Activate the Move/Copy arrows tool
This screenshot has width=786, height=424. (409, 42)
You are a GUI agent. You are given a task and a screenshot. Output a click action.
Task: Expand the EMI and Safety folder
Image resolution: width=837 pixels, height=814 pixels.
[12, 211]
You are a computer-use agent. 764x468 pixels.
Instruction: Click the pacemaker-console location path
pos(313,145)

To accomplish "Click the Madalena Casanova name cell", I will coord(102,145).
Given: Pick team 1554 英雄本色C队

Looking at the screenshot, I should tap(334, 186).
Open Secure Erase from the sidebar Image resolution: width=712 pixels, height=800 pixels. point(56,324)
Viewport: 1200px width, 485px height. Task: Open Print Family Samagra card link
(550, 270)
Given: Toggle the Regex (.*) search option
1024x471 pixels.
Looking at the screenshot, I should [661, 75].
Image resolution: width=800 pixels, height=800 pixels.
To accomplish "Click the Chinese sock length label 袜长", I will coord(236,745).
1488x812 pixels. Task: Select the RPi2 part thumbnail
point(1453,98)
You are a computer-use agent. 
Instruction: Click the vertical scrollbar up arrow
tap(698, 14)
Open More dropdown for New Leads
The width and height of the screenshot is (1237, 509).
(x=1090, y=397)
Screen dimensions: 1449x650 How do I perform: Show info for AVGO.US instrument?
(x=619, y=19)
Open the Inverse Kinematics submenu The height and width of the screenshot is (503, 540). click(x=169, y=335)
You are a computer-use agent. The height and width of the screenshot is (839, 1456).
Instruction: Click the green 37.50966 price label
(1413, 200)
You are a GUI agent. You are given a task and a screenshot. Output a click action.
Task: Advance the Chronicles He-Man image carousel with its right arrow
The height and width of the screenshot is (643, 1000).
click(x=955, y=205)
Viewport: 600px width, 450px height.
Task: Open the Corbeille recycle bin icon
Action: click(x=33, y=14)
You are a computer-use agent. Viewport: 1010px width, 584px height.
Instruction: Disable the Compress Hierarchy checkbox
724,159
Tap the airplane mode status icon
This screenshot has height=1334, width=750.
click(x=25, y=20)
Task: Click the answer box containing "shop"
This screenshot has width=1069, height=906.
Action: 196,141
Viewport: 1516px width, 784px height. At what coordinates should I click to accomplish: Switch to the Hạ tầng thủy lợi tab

####################

**Work to complete**
Transcribe the material above word for word.

**Exercise solution**
Activate the Move/Copy arrows tool
This screenshot has width=786, height=424. (409, 42)
You are a GUI agent. You are given a task and a screenshot. Output a click action.
Task: Expand the EMI and Safety folder
Image resolution: width=837 pixels, height=814 pixels.
[12, 211]
You are a computer-use agent. 764x468 pixels.
Instruction: Click the pacemaker-console location path
pos(313,145)

To accomplish "Click the Madalena Casanova name cell", I will coord(102,145).
Given: Pick team 1554 英雄本色C队

Looking at the screenshot, I should tap(334, 186).
Open Secure Erase from the sidebar Image resolution: width=712 pixels, height=800 pixels. point(56,324)
Viewport: 1200px width, 485px height. Task: Open Print Family Samagra card link
(550, 270)
Given: Toggle the Regex (.*) search option
1024x471 pixels.
Looking at the screenshot, I should [661, 75].
Image resolution: width=800 pixels, height=800 pixels.
To accomplish "Click the Chinese sock length label 袜长", I will coord(236,745).
1488x812 pixels. Task: Select the RPi2 part thumbnail
point(1453,98)
You are a computer-use agent. 
Instruction: Click the vertical scrollbar up arrow
tap(698, 14)
Open More dropdown for New Leads
The width and height of the screenshot is (1237, 509).
(x=1090, y=397)
Screen dimensions: 1449x650 How do I perform: Show info for AVGO.US instrument?
(x=619, y=19)
Open the Inverse Kinematics submenu The height and width of the screenshot is (503, 540). click(x=169, y=335)
You are a computer-use agent. The height and width of the screenshot is (839, 1456).
Instruction: Click the green 37.50966 price label
(1413, 200)
You are a GUI agent. You are given a task and a screenshot. Output a click action.
Task: Advance the Chronicles He-Man image carousel with its right arrow
The height and width of the screenshot is (643, 1000).
click(x=955, y=205)
Viewport: 600px width, 450px height.
Task: Open the Corbeille recycle bin icon
Action: click(x=33, y=14)
You are a computer-use agent. Viewport: 1010px width, 584px height.
Instruction: Disable the Compress Hierarchy checkbox
724,159
Tap the airplane mode status icon
This screenshot has height=1334, width=750.
click(x=25, y=20)
Task: Click the answer box containing "shop"
This screenshot has width=1069, height=906.
Action: 196,141
Viewport: 1516px width, 784px height. At what coordinates should I click to accomplish: Switch to the Hạ tầng thủy lợi tab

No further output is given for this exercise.